10)So each cell in this 80 volt 33ah pack is contributing 1/3rd of an amp.

Line 7 = Line 10, and would for any battery chemistry and arrangement where the voltage is halved and the paralleled-cell capacity is doubled (meaning total energy available for the entire pack is constant).

[Ypedal]

The equalizer in your " Specific " situation is that your motor runs better at higher voltage.... 5 amps at 80v.. or 10 amps at 40v... equals things out.. so the amp load on each cell is the same..

If you max out the controllers max amps, then it makes a difference. As the pack has to provide 20 or 40 amps depending on the controller.. at what ever voltage.

[xyster]

The equalizer in your " Specific " situation is that your motor runs better at higher voltage.... 5 amps at 80v.. or 10 amps at 40v... equals things out.. so the amp load on each cell is the same..

All motors are the same in this respect.
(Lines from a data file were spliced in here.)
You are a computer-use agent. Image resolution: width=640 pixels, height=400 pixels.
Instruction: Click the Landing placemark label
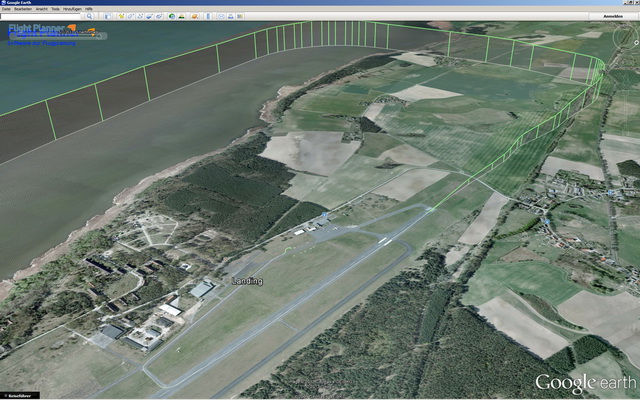[x=245, y=281]
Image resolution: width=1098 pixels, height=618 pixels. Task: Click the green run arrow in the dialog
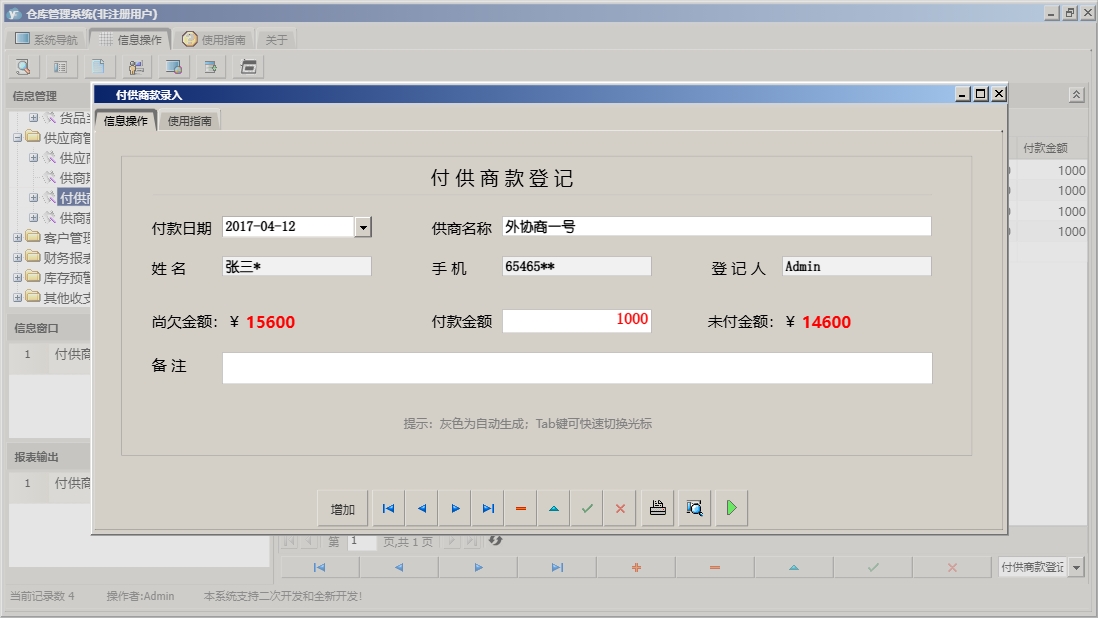pos(730,508)
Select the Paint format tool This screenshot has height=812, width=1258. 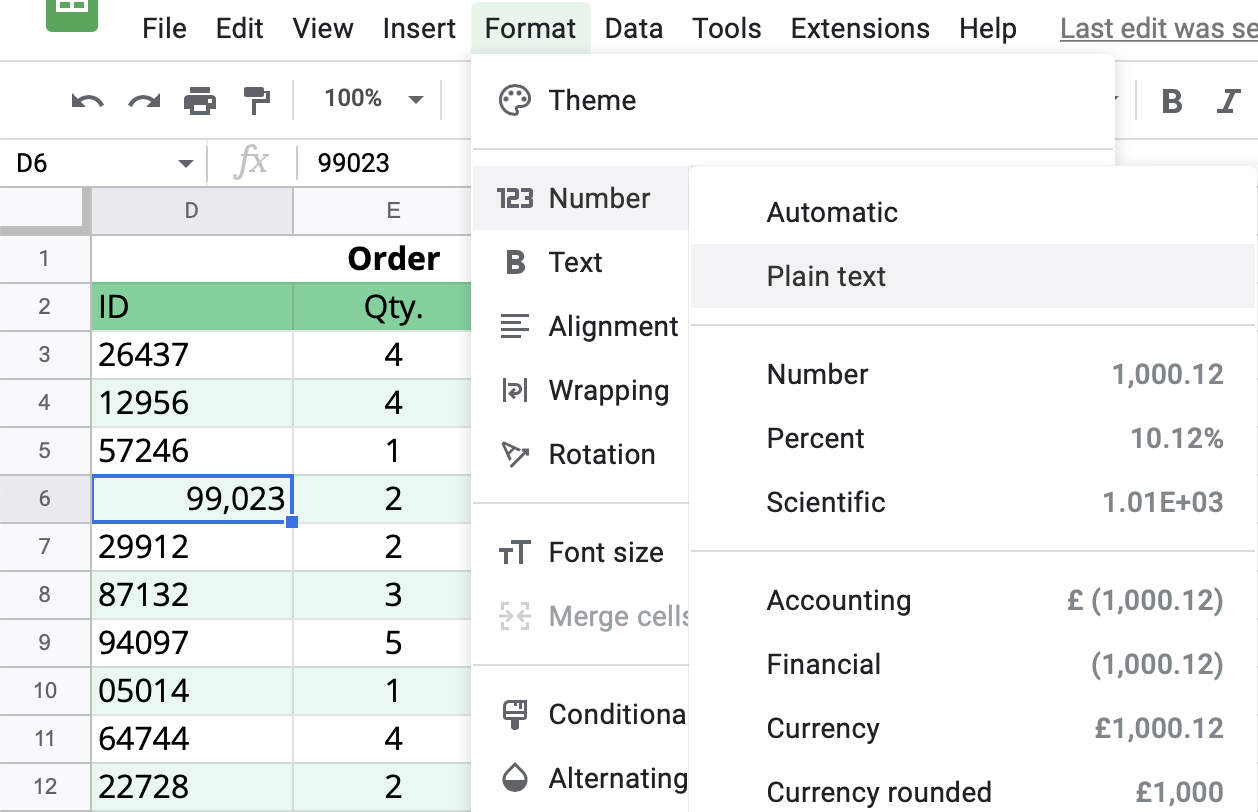256,99
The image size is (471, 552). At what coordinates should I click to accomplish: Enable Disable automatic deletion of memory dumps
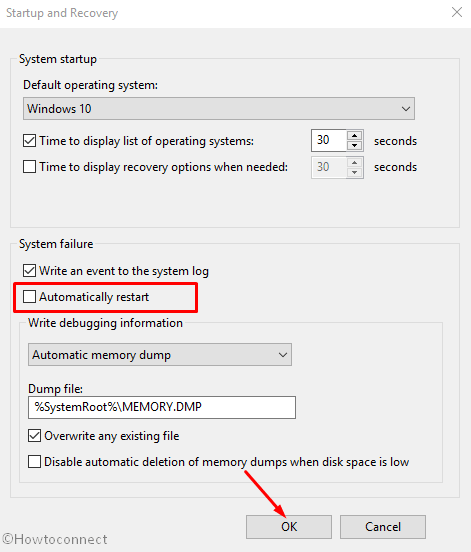click(34, 462)
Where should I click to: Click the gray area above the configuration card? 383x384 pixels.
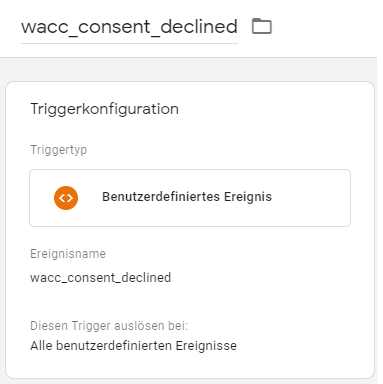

Doubling the volts and halving the amps gets the same amount of power to the motor. When there's a load (as there always is to varying degrees) it's the power that's proportionate to speed, not just the amps and not just the volts. The hubmotor simulator also clearly demonstrates this.
http://www.ebikes.ca/simulator/
Find the peak power for your system, and then plug that number into the "bicycle speed and power calculator" to find the top speed you can expect to achieve on a given incline:
http://www.kreuzotter.de/english/espeed.htm

Notice the calculator does not care the amps/volts, only their product, the power.

[fechter]

There is a tiny advantage to running a lower voltage if you're going slow. The greater the difference between the pack voltage and what the motor's getting, the more losses there are in the inductor (controller).

I don't think the difference is very big, and usually not worth the bother of a dual voltage switch.

[safe]

Current Limits are often associated with motor limitations and battery limitations. If you want to boost low end torque and your motor can handle the extra amps then the lower voltage / higher amps scenerio might give an advantage.

It comes down to "powerband shape".

For the same total power output in "Watts" you can either have a powerband that is powerful at lower rpms or one that peaks late in the rpms. Efficiency goes up with rpms so from the efficiency standpoint the high revving, high voltage, low amps scenario is better. But for sheer low end torque (that's shifted because of the fact you are further up the parabola of power) you are better off with less voltage, but more amps.

Gears allow you to use the "peaky" powerbands better. You get higher efficiency and you "find" torque with the gears and not the motors powerband.

Do you want an Indy Car or a Tractor?

[salsa]

"8 ) If instead I'm cruising down the same road at the same 20mph with my 33 amp-hour 80 volt pack, that bike calculator, and my on-board ammeter, both tell me I need to suck from my pack a steady 5 amps to maintain this 20mph. "

You either have a magic motor or a magic controller.

If your motor is magic, it is a dual winding motor that magically switches from parallel mode when you have 40 volts on it to series mode when you have 80 volts connected to it. That way you would have 5 amps in each winding at your 20 mph condition and you would efficiently use your batteries would be used efficiently.

If you have a magic controller, It has a current multiplier (RC circuit) that takes the 5 amps from the 80 volt batteries and changes it to 10 amps before it sends it to the motor. This has been discussed before, but I have not seen a controller that claims to do it.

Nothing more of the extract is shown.